Ethan Zuckerman, professor at UMass Amherst and director of the UMass Initiative for Digital Public Infrastructure, echoed the neutrality concern, telling The Renovator: “AI systems are inherently biased based on the corpora they are trained on, and those biases can render invisible people who are not well represented in digital media. And when the controllers of AI systems — say Elon Musk with Grok — train their systems to give answers of a particular political valence, these systems do not betray those instructions they’ve been given.”
Another concern is source variety. An MIT study this February found that AI search surfaced fewer independent and niche sources, less variety overall, and significantly more low-credibility sources compared to traditional search.
Mr. Zuckerman also raised a subtler concern that AI summaries erode the deliberative habits democracy depends on: “The AI summary is far more convenient and more comfortable than the list of links. Not only does it provide a singular answer to a query, but it disguises the complexity of differing, and sometimes conflicting, opinions and sources. That makes it an attractive product, but removes some of the useful frictions we need for democracy. Learning to interpolate between a set of possible results for a query is a profoundly important skillset, and one that’s essential for life in a democracy.”
We’ll continue to surface the latest data and research on this topic in future editions. In the meantime, the vulnerabilities of our information environment are a reminder of why verifiable, independent coverage of America’s politics and civic life matters. Consider subscribing to The Renovator below.
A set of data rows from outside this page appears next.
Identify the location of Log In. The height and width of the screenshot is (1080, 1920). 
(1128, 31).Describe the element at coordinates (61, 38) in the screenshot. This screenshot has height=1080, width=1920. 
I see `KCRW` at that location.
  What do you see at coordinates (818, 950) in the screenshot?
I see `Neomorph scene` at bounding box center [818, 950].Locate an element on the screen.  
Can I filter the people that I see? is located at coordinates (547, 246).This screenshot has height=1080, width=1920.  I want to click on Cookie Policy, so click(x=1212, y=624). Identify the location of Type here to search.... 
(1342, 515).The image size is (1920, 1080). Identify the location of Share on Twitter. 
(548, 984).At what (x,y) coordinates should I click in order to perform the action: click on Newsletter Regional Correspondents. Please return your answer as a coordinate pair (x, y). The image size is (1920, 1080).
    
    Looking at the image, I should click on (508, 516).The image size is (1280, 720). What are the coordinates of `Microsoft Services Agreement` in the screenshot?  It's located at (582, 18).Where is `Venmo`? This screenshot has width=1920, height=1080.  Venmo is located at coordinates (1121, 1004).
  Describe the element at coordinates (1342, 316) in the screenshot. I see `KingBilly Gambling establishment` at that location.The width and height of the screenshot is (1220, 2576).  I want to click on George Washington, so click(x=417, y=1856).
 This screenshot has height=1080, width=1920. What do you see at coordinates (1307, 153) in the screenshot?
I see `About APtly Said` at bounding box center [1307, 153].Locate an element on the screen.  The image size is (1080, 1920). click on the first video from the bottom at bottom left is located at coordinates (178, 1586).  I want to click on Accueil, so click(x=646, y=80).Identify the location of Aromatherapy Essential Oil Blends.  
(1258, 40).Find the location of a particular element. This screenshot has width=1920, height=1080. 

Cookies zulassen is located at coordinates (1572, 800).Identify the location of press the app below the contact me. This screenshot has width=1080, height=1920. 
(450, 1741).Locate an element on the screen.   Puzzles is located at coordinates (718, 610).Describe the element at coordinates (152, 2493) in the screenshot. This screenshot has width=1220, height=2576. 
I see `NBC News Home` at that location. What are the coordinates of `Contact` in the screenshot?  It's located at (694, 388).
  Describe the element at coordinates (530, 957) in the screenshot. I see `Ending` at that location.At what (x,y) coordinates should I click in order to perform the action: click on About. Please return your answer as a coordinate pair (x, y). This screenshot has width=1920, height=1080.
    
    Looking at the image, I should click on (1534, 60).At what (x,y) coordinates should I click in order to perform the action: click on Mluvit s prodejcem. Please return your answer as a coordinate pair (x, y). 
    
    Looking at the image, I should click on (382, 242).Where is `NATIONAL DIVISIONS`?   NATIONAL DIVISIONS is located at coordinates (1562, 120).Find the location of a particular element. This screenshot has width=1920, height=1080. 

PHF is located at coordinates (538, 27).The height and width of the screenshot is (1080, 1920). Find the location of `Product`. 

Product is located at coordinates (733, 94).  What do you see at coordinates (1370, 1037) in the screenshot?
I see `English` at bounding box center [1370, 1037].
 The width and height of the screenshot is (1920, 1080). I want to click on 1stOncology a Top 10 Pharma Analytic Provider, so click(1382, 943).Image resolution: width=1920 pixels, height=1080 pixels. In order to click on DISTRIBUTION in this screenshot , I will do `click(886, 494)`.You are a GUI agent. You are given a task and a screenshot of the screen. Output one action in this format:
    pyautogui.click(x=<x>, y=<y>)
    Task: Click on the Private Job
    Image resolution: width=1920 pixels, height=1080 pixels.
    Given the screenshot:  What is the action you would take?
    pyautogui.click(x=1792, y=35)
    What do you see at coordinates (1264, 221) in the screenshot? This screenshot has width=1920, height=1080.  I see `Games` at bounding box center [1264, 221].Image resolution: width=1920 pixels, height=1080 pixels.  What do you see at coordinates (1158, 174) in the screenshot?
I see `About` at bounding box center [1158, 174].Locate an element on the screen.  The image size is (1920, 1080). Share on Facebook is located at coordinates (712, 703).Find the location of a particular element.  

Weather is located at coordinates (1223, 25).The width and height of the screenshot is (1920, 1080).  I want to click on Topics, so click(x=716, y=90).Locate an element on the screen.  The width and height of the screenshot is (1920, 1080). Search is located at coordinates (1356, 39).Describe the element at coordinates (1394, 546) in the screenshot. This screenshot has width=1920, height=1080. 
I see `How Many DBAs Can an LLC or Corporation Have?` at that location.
Now, onto the other headlines you don’t want to miss.
Congress
Senator Elizabeth Warren (D-Ma.) is arguing for an AI tax. The Senators’ proposal includes overhauling the tax code to incentivize companies to keep human workers.
States
California Governor Gavin Newsom signs an AI executive order focused on worker protections. The order takes a deliberative democracy approach to solicit public feedback on how policymakers should best prepare for the impacts of AI on the future of work.
New York establishes new safeguards to protect kids on social media and online gaming platforms. The state’s Transportation, Economic Development and Environmental Conservation Article bill includes provisions that disable AI chatbot features for kids.
Ride-share drivers in Massachusetts formally unionize. The App Drivers Union became the first organization in the country to be formally certified to represent ride-share drivers. 70,000 workers in Massachusetts now have the power to collectively bargain.
Civil Society
An international team of researchers, journalists, and scholars launches the AI Resist Lab. The public database will catalog efforts to challenge the unchecked expansion of the AI industry.
The Center for Civil Rights and Technology releases AI in the Racial Wealth Gap. The report examines AI’s documented impacts across housing, lending, and employment, and makes the case for interventions to ensure AI doesn’t amplify the racial wealth gap.
The Coalition for Independent Technology Research is suing the Trump administration over the future of online safety. The lawsuit accuses the government of using immigration policy to stifle free speech and tech regulation.
Industry
Anthropic employees pledged to give away billions. There’s a raging debate over where that money will go.
Local
Michigan Township Leader Resigns over Data Center Death Threats. The treasurer of Saline Township, Michigan cited death threats she’d received related to the construction of an Oracle and OpenAI data center.
Texas County passes 1-year data center construction ban. Hill County, southwest of Dallas, passed the state’s first county-level moratorium on data centers.
A retired tech executive helped kill a proposed data center in his Wisconsin village. Now he’s teaching other towns how he did it. (I highly recommend giving this one a read!)